Tech Talk: Avoiding Errors With High-Alert Meds

High-alert meds are more likely than other meds to cause patient harm when they’re involved in an error. Some big ones are blood thinners, chemotherapy, insulin, opioids, and paralyzing agents. For example, a dosing error where too much of the blood thinner warfarin is given could result in serious bleeding in a patient. Or giving too much insulin could lead to dangerously low blood sugar. Safety groups expect hospitals to take extra precautions to prevent errors with high-alert meds. Hospitals usually have policies in place to let their staff know what to do. For instance, your pharmacy probably has restrictions on dispensing paralyzing agents (e.g., cisatracurium, rocuronium). These restrictions may require storing these agents separately from other meds and labeling them with stickers to indicate that patients could stop breathing if they aren’t intubated.

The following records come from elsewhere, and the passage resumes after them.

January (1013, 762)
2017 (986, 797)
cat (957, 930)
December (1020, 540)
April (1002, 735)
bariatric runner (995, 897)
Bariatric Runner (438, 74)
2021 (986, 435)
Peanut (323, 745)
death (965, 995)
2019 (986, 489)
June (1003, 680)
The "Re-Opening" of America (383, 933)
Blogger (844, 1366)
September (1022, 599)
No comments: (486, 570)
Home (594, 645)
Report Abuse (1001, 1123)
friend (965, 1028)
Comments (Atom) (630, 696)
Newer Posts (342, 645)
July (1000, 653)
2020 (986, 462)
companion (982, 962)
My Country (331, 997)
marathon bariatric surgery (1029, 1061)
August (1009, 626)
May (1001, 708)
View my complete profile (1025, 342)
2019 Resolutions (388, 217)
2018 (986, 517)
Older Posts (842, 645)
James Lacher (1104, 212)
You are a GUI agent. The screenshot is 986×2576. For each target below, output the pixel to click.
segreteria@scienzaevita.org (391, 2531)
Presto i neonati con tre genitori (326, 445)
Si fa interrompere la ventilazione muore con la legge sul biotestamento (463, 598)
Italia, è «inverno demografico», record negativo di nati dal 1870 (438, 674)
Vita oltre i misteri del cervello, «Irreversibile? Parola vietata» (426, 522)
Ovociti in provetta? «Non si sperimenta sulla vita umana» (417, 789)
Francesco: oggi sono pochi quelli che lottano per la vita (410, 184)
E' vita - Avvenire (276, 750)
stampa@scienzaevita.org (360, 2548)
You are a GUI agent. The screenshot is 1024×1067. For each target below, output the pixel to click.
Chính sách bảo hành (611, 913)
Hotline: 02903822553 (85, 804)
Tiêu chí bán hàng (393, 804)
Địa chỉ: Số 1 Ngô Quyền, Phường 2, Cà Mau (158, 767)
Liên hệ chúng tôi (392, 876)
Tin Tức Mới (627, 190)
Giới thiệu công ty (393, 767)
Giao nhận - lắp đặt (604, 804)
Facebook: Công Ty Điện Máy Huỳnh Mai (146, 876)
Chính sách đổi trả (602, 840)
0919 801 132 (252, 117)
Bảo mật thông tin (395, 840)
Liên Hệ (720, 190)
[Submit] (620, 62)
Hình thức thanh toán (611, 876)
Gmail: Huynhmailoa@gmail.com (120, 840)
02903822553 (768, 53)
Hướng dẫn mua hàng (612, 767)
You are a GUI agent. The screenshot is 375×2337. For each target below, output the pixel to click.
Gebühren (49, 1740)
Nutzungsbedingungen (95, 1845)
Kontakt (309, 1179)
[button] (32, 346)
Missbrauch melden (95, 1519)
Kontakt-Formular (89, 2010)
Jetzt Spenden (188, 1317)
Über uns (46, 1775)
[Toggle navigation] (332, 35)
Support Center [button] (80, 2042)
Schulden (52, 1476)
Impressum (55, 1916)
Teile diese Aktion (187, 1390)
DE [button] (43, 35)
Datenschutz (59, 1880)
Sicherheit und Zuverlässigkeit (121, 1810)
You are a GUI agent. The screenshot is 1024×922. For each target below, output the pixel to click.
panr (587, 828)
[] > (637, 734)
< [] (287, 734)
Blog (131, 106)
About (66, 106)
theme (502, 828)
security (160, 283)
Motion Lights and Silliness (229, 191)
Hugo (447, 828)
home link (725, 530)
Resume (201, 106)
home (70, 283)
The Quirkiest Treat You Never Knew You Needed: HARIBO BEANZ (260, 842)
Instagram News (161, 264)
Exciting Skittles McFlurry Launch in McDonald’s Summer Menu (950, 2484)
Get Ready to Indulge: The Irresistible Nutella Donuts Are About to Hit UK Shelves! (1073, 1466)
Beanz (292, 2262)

Use this tool to talk about high-alert med errors and close calls with your pharmacy colleagues. These discussions will help raise awareness and may prevent future mishaps. Share the information with your medication safety officer or manager/supervisor, to make improvements in your practice setting that could reduce the risk of dangerous errors.


Question

Your Feedback

What’s your practice setting?






Primary work area(s):


Primary duties:


Shift:

Which high-alert meds are you most familiar with?


For example: If you take care of patients on a cardiac floor, you’re likely to dispense heparin boluses and infusions regularly, or to stock these meds in automated dispensing cabinets. It’s also likely that you dispense other blood thinners such as warfarin.



When are you most likely to handle high-alert meds in your practice setting?


For example: If you take care of patients on a cancer unit, you may be most likely to handle chemotherapy, either to prep it or deliver it. Or if you work in a surgical area, you may stock automated dispensing cabinets with IV anesthetic meds (e.g., ketamine, propofol) and opioids (e.g., fentanyl, hydromorphone).


What precautions do you regularly take with the high-alert meds you handle?


For example: If you stock heparin in automated dispensing cabinets, you may get a double check before delivering, to ensure you have the right med and strength. And you may have to place high-alert stickers on each bag or vial, to remind nurses to take precautions.



Have you recently seen an error or near miss happen with a high-alert med?


For example: The wrong concentration of ketamine was pulled to stock an automated dispensing cabinet. Or, IV bags of sterile water were accidentally stocked on a patient care unit.



If you caught an error or near miss that happened with a high-alert med, how did you do it? Were precautions required by policies being followed, or were they skipped?


For example: When delivering ketamine to the automated dispensing cabinet, you scanned the bar code on the vial label, which let you know you had the wrong concentration. Or, a nurse called to tell you that he had bags of sterile water, instead of vials, on his unit.



How could errors have been avoided in the examples you’ve given, or in other scenarios where errors have occurred or almost occurred with high-alert meds?




What additional comments, feedback, or thoughts do you have on this important topic?